## Travail à faire:
[1] Citez, dans l'extrait sur la question prioritaire de constitutionnalité, le passage qui commence par les mots contenant « Par une ordonnance » et se termine par « la fonction publique. ».
[2] Rédigez la suite de l'extrait sur la question prioritaire de constitutionnalité, en reprenant juste après sa dernière phrase.

## Extrait présenté:
Vu la procédure suivante :
Le service territorial d'incendie et de secours de la Martinique, en défense à la demande présentée par M. A... B... devant le tribunal administratif de la Martinique tendant à l'annulation pour excès de pouvoir de l'arrêté du 27 mars 2024 par lequel le préfet de la Martinique et le président du conseil d'administration du service territorial d'incendie et de secours de la Martinique ont abrogé, à compter du 1er octobre 2024, l'arrêté du 31 décembre 2020 le maintenant en activité, a produit un mémoire, enregistré le 23 juillet 2024 au greffe de ce tribunal, en application de l'article 23-1 de l'ordonnance n° 58-1067 du 7 novembre 1958, par lequel il soulève une question prioritaire de constitutionnalité.
Par une ordonnance n° 2400284 du 2 septembre 2024, enregistrée le 3 septembre 2024 au secrétariat du contentieux du Conseil d'Etat, le président du tribunal administratif de la Martinique, avant qu'il soit statué sur la requête de M. B..., a décidé, par application des dispositions de l'article 23-2 de l'ordonnance n° 58-1067 du 7 novembre 1958, de transmettre au Conseil d'Etat la question de la conformité aux droits et libertés garantis par la Constitution de l'article L. 556-7 du code général de la fonction publique.

## Données:
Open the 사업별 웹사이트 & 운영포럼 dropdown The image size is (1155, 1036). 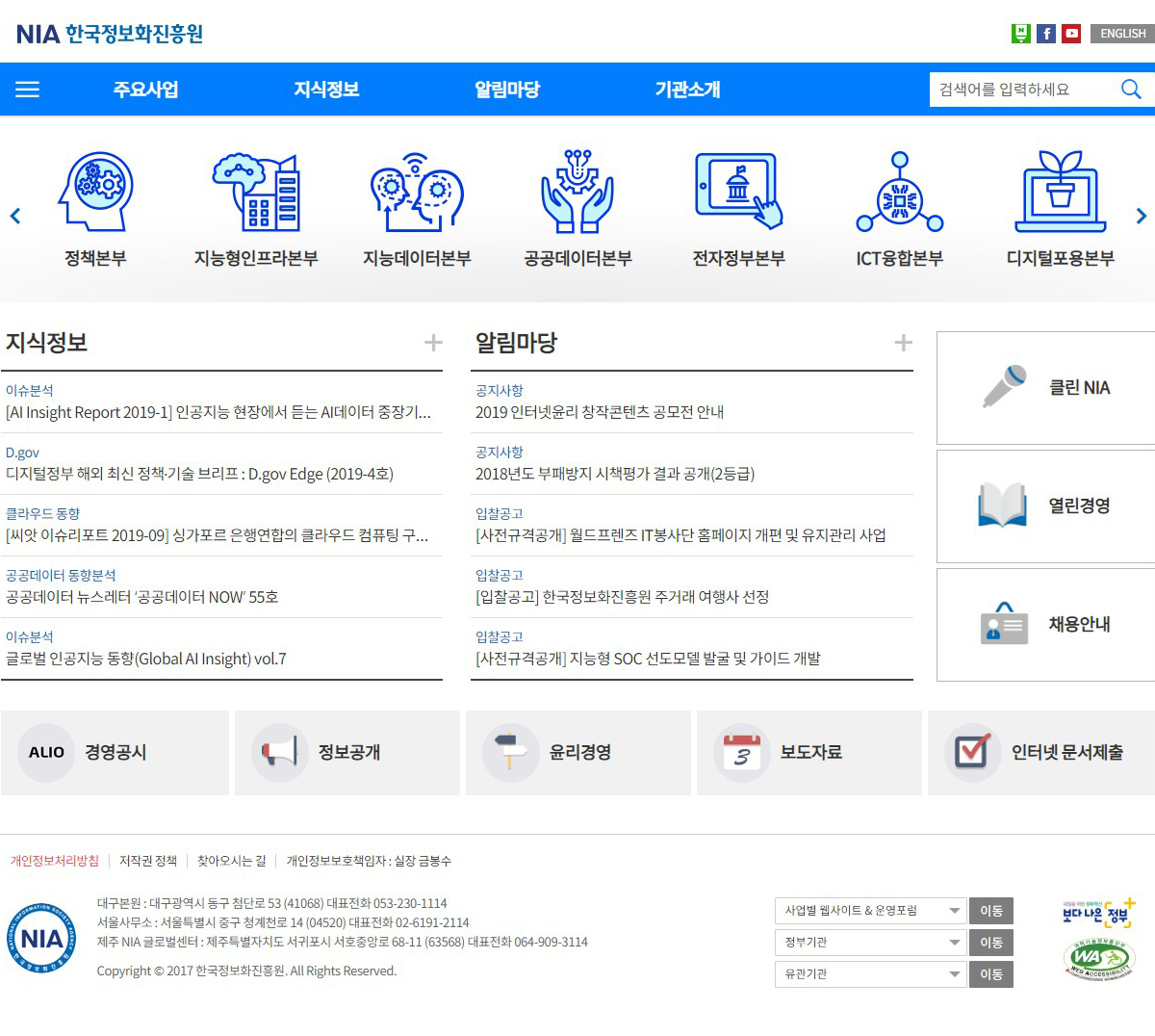[870, 911]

## Réponses:
[1]
Par une ordonnance n° 2400284 du 2 septembre 2024, enregistrée le 3 septembre 2024 au secrétariat du contentieux du Conseil d'Etat, le président du tribunal administratif de la Martinique, avant qu'il soit statué sur la requête de M. B..., a décidé, par application des dispositions de l'article 23-2 de l'ordonnance n° 58-1067 du 7 novembre 1958, de transmettre au Conseil d'Etat la question de la conformité aux droits et libertés garantis par la Constitution de l'article L. 556-7 du code général de la fonction publique.

[2]
Par la question prioritaire de constitutionnalité transmise et un nouveau mémoire, enregistré le 30 octobre 2024 au secrétariat du contentieux du Conseil d'Etat, le service territorial d'incendie et de secours de la Martinique soutient que les dispositions de l'article L. 556-7 du code général de la fonction publique, applicables au litige et qui n'ont pas déjà été déclarées conformes à la Constitution, méconnaissent le principe de libre administration des collectivités territoriales, garanti par les articles 34 et 72 de la Constitution, le principe d'égalité, garanti par l'article 6 de la Déclaration des droits de l'homme et du citoyen de 1789, et le principe de continuité du service public.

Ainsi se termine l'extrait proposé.